• [Problem statement]: Extract the lines of the entries exactly as they appear, from the line that contains "Collapse the Дополнительные согласующие group" through the end of the entries, including both ends. Leave the pictures out of your answer.

• [Dataset entries]:
***

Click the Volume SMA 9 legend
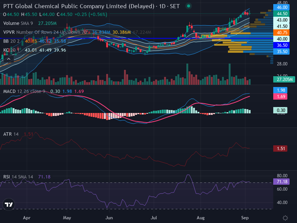297x223 pixels. (x=18, y=23)
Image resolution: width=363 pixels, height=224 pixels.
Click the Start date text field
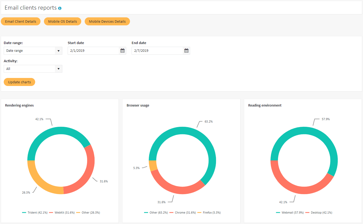point(93,51)
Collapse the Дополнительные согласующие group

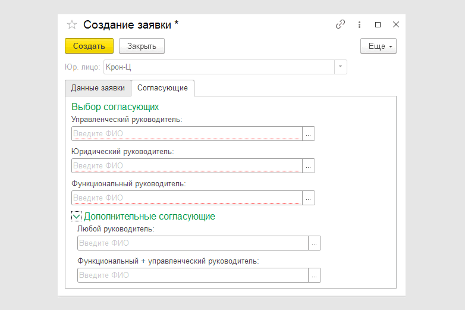click(76, 217)
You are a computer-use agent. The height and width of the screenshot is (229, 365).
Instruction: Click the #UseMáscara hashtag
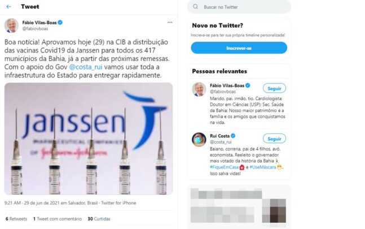(262, 167)
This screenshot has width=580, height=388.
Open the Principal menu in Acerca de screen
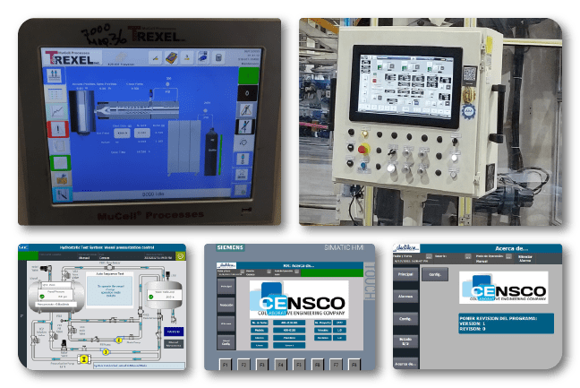[x=405, y=273]
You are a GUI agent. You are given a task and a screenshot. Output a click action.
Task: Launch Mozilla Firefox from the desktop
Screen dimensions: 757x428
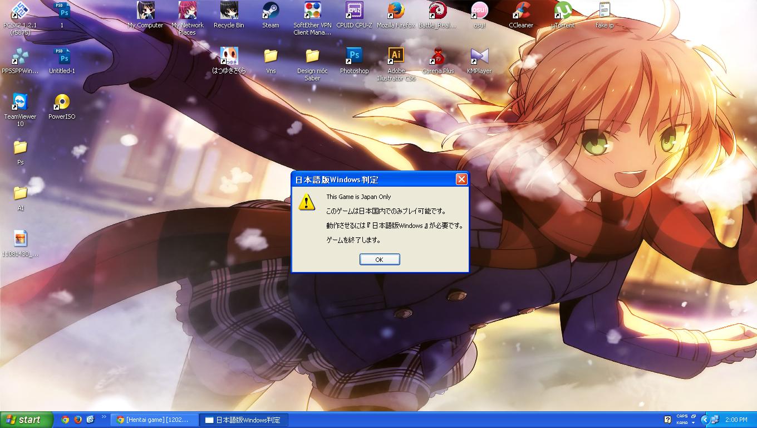click(396, 11)
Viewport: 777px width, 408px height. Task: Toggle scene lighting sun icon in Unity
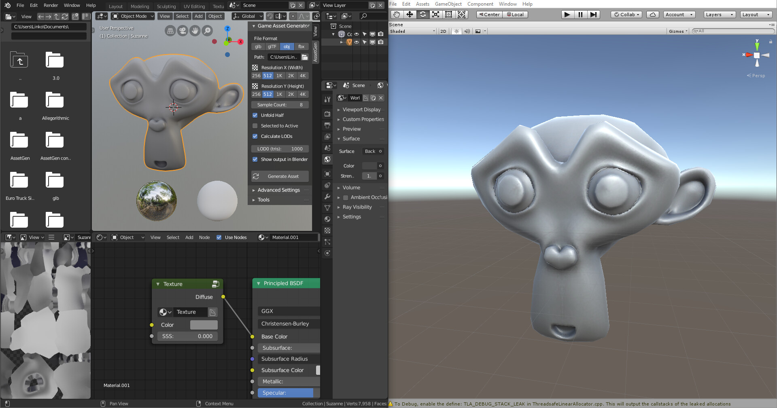pyautogui.click(x=456, y=31)
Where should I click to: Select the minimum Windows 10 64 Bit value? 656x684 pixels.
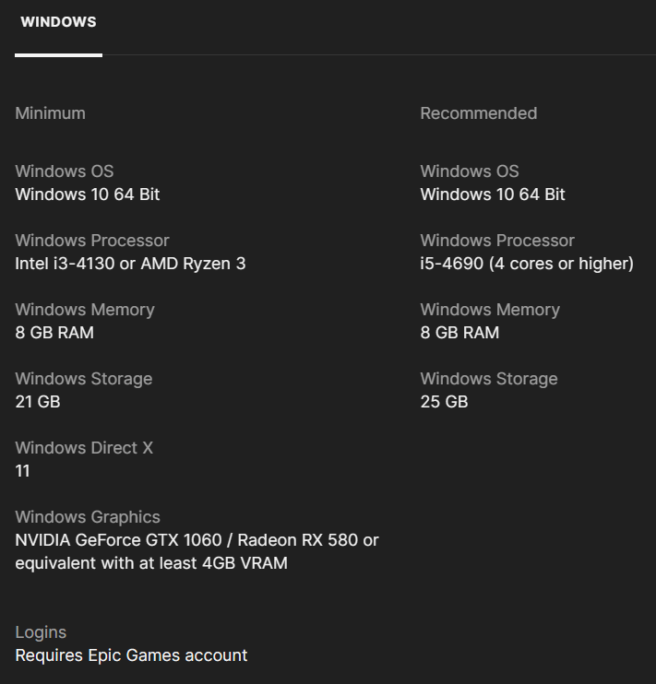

***

• [Solution to this task]:
Collapse the Дополнительные согласующие group

click(76, 217)
You are a computer-use agent. The height and width of the screenshot is (229, 365).
Instruction: Click the #UseMáscara hashtag
(262, 167)
This screenshot has width=580, height=388.
Open the Principal menu in Acerca de screen
[x=405, y=273]
You are a GUI agent. You are given a task and a screenshot. Output a click action.
Task: Launch Mozilla Firefox from the desktop
Screen dimensions: 757x428
click(396, 11)
Viewport: 777px width, 408px height. Task: Toggle scene lighting sun icon in Unity
pyautogui.click(x=456, y=31)
Where should I click to: Select the minimum Windows 10 64 Bit value? 656x684 pixels.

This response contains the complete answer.